Collected data entries
* * * * *

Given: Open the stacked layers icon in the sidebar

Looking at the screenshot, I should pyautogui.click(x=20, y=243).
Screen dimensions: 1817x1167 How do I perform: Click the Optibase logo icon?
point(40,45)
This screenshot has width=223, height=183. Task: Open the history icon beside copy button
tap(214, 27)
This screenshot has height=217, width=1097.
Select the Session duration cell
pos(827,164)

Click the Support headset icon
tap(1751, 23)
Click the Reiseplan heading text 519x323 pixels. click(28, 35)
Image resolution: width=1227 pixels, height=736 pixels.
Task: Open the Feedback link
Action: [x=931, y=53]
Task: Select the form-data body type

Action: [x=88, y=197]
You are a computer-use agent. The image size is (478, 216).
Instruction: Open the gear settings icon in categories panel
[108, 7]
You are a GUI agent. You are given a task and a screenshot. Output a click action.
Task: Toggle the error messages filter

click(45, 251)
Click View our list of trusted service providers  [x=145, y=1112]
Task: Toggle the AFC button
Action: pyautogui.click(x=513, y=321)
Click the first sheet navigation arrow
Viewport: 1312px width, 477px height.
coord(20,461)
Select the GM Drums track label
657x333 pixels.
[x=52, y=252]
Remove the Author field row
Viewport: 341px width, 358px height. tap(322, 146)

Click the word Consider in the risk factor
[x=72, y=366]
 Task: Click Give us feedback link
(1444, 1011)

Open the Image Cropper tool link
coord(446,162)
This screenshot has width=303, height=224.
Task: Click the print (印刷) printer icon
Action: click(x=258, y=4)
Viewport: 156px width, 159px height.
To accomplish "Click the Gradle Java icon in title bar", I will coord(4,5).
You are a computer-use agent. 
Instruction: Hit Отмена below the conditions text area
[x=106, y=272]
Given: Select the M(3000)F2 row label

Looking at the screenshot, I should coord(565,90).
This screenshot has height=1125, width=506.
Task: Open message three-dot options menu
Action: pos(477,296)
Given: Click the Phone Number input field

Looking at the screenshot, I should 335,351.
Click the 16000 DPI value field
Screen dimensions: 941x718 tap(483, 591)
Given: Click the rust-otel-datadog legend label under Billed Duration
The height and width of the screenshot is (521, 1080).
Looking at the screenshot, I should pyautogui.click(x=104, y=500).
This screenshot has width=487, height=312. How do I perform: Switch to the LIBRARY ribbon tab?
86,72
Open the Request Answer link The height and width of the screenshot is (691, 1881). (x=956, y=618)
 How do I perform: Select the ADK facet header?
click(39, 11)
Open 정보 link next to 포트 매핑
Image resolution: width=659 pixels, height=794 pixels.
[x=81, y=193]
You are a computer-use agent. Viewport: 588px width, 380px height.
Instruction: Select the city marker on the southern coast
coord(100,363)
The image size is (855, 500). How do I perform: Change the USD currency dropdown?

* * * * *

▶ INSTRUCTIONS FOR THE TASK
Format the lines from the one containing "Click the 16000 DPI value field" through the end of the records as a numbered list, leaving out any blank lines.

▶ ANSWER TO THIS EXERCISE
1. Click the 16000 DPI value field
2. Screen dimensions: 941x718 tap(483, 591)
3. Given: Click the rust-otel-datadog legend label under Billed Duration
4. The height and width of the screenshot is (521, 1080).
5. Looking at the screenshot, I should pyautogui.click(x=104, y=500).
6. This screenshot has width=487, height=312. How do I perform: Switch to the LIBRARY ribbon tab?
7. 86,72
8. Open the Request Answer link The height and width of the screenshot is (691, 1881). (x=956, y=618)
9.  How do I perform: Select the ADK facet header?
10. click(39, 11)
11. Open 정보 link next to 포트 매핑
12. Image resolution: width=659 pixels, height=794 pixels.
13. [x=81, y=193]
14. You are a computer-use agent. Viewport: 588px width, 380px height.
15. Instruction: Select the city marker on the southern coast
16. coord(100,363)
17. The image size is (855, 500). How do I perform: Change the USD currency dropdown?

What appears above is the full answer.